La tarta de nata y fresas es deliciosa, fresca y muy sencilla de realizar. Un clásico y genuino Bizcocho relleno con abundante nata y muchas fresas perfumadas.
Espectacular y facilísima, con un sabor que recuerda a las copas de nata y fresas que nos daban nuestros abuelos para merendar, es perfecta para cualquier ocasión, para las fiestas de cumpleaños o simplemente para un goloso postre después de la cena.
- Dificultad: Fácil
- Costo: Económico
- Tiempo de preparación: 30 Minutos
- Tiempo de cocción: 30 Minutos
- Porciones: 6 personas
- Cocina: Italiana
TARTA DE NATA Y FRESAS
- 45 g harina 00
- 45 g fécula de patata
- 90 g azúcar
- 3 huevos
- 500 ml nata fresca para montar
- 400 g fresas (+ 20 g de azúcar granulada)
- 100 g azúcar glas
- c.s. sirope de fresa
- c.s. limoncello
TARTA DE NATA Y FRESAS
Para la realización de esta deliciosísima tarta de nata y fresas comenzamos con la preparación del Bizcocho.
En un bol ponemos los huevos y el azúcar, batimos con las varillas eléctricas hasta obtener una mezcla clara y espumosa, tomará unos 10/15 minutos.
En este punto podemos agregar la harina y la fécula previamente tamizadas. Las integramos a la mezcla con la ayuda de una espátula con movimientos de abajo hacia arriba para no desmontar la mezcla.
Unimos la ralladura de limón y vertemos la mezcla en un molde de 20 cm previamente engrasado y enharinado.
Horneamos en horno precalentado en modo estático a 180° durante unos 30 minutos. Comprobad la cocción con un palillo.
Sacamos del horno y dejamos enfriar completamente.
Mientras tanto, cortamos las fresas en un bol, agregamos el jugo de un limón, el azúcar y el limoncello (decidid si os gusta más o menos alcohólica). Dejamos macerar un poco hasta que las fresas no liberen un poco de su jugo 😋. Este líquido será nuestro almíbar.

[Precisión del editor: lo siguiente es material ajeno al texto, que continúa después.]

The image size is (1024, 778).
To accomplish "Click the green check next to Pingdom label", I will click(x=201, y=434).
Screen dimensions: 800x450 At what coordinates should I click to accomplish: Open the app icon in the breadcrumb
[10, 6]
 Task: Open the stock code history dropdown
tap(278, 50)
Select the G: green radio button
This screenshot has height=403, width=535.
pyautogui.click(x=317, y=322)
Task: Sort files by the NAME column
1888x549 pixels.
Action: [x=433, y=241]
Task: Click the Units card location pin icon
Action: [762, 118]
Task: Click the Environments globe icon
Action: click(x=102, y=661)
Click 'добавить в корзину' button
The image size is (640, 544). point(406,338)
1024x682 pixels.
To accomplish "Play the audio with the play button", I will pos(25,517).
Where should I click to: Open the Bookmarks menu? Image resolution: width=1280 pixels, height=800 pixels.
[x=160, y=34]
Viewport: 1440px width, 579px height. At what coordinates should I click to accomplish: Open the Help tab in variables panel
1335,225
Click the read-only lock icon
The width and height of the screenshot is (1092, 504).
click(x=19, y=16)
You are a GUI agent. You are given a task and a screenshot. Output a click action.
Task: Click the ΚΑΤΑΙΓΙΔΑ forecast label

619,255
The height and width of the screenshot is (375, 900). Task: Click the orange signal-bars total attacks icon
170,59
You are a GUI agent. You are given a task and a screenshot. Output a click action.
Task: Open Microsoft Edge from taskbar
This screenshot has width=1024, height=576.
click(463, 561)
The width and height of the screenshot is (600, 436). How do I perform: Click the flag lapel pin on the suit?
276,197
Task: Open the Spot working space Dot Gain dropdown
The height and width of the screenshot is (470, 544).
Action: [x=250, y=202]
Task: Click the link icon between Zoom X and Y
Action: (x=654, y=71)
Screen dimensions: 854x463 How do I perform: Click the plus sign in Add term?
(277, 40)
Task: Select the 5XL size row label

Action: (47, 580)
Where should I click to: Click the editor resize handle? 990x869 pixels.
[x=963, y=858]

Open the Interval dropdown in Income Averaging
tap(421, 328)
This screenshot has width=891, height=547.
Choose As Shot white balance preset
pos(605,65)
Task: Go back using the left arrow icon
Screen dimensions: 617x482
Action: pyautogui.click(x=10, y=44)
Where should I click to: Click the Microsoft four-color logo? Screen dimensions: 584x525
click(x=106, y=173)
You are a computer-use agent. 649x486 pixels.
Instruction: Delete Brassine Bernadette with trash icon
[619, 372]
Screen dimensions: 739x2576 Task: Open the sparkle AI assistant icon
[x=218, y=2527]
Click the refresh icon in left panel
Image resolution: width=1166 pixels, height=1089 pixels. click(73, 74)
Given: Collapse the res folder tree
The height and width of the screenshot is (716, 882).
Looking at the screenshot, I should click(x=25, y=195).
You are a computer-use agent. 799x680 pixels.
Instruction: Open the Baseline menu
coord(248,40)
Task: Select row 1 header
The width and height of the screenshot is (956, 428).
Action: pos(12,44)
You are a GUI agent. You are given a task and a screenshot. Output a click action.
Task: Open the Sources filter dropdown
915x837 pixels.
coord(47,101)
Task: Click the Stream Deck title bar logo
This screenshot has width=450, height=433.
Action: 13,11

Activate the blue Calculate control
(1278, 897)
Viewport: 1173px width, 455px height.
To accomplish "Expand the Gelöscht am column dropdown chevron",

En un bol aparte montamos la nata fresca líquida con el azúcar glas a punto de nieve bien firme. La dividimos en dos boles porque una parte se usará completamente blanca para la decoración, mientras que en la otra bol de nata montada añadimos las fresas.
Cortamos el bizcocho con un cuchillo de sierra obteniendo tres discos.
Ponemos el primer disco en un plato o bandeja y lo mojamos con el almíbar de fresas y limoncello preparado anteriormente.
Añadimos la nata montada con las fresas.
Añadimos sobre el relleno el otro disco de bizcocho, repetimos la operación anterior: almíbar y relleno de nata y fresas.
Cubrimos con el último disco de bizcocho, lo mojamos con el almíbar y comenzamos con la nata reservada a cubrir la superficie de la tarta con una manga pastelera haciendo rosetones de nata. Completamos con más fresas cortadas en gajos.